Variables are values which are stored in the evaluation context, and which can be referenced by a label or name respectively. If e.g. the value 100 is registered under the name x, the expression 2 * x is evaluated to 200. Variables can contain value of any type: e.g. numerical values, string, and logical values. Variables do represent the labeled storage in the evaluation context and not the stored value. Therefore, if the value of a variable is changed in the evaluation context, after an expression referencing the variable is compiled, executing the expression will use the new value of the variable.

A variable can be declared as constant by the developer, while registering in the evaluation context. If an expression referencing a constant is compiled, the value of the constant is included in the compiled expression. Therefore, if the value of a constant is changed in the evaluation context, after an expression referencing the constant is compiled, executing the expression will use the old value from the time of compiling. Where variables are more flexible in application, constants are faster in execution.
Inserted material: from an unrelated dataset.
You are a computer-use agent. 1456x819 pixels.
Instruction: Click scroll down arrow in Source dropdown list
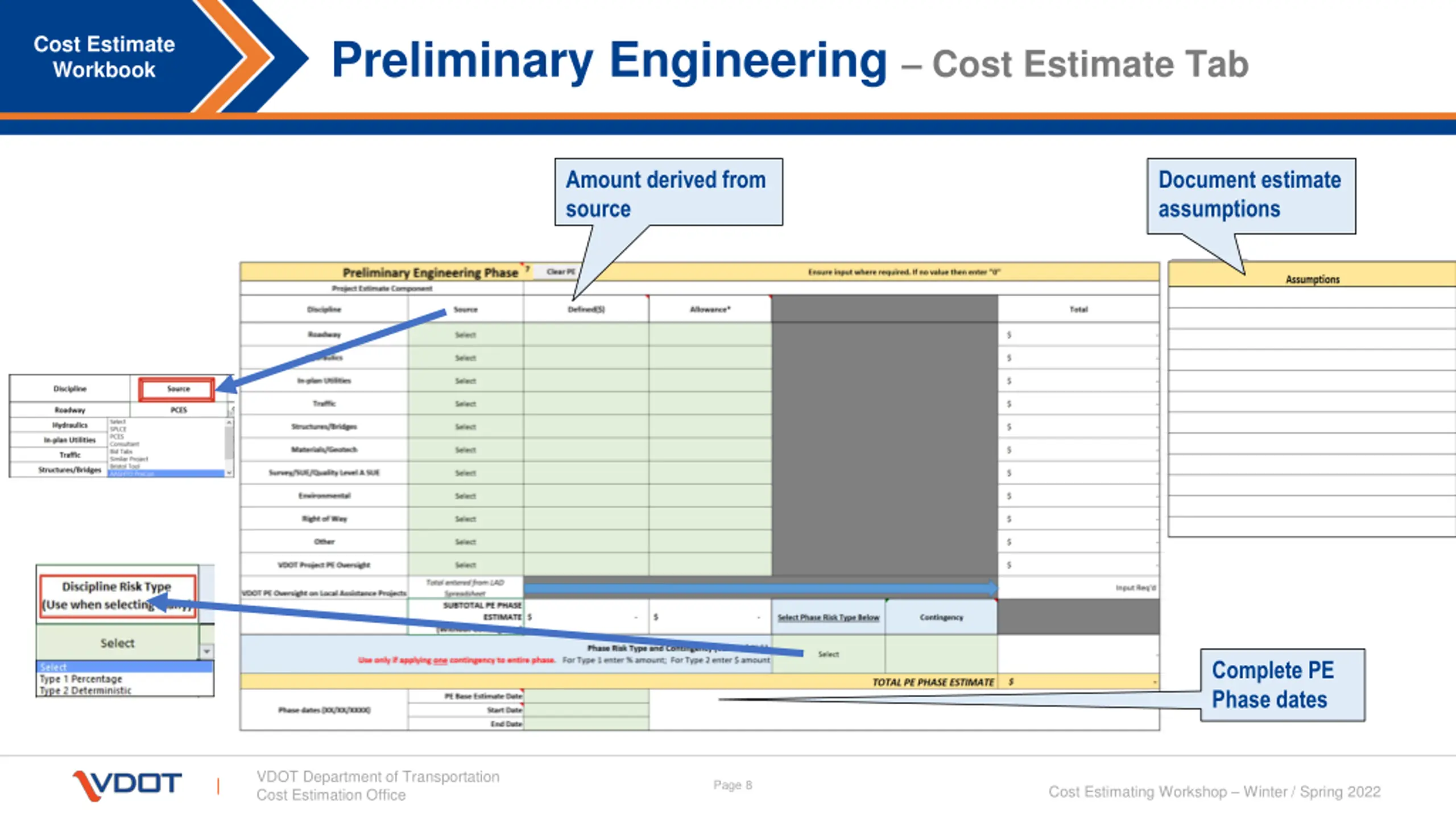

A parameter is syntactically identical to a variable (and a constant). But its value is not stored in the evaluation context, but is given when executing the compiled expression. If a parameter and a variable (or constant) have the same name, the parameter is hiding the variable (or constant).

Function Calls

Functions are registered in the evaluation context and are referenced by a label or name respectively. When calling a function in an expression, the name is followed by the parameter list, which is encased by parantheses. The individual parameters are separated by commas. The call to a function f without any parameters looks like f().

If a function named sin with one parameter of the type System.Double for computing the sine of a numerical value is registered in the evaluation context, the expression sin(3.1514926535) evaluates to approximately 0.0. The call to a function which multiplies strings could look like repeat("abc", 3) and would result in "abcabcabc".

Under one name, more than one function can be registered if the parameterlists are distinctive. This is called overloading. When calling an overloaded function within an expression, the best fitting alternative is used.

Integrated Functions

There is currently one function integrated into the syntax of Mastersign.Expressions.

if(condition, then, else)

since version: 0.4.2

Conditional to select one of two values. The first argument must be an expression that yields a boolean value (true or false),
second and third argument can be arbitrary expressions, but must result in values of the same type (e.g. both integer numbers, or both strings).
If the first argument is evaluated to true, the if expression results in the value of the
second argument. Otherwise, it results in the value of the third argument.
  • Syntax: if(condition, then-expr, else-expr)
  • Example: if(a > b, 10, 1)

Member Read

since version: 0.4.0

To allow read-only access to fields and properties of values (or objects), the member read syntax can be used. To read a member of the resulting value of an expression, the dot notation is used. To read the field b of expression a the syntax is a.b. The expression a can be anything which results in a value, having a public property or field b. Therefore, the expression ("abc" & "def").Length results in 6.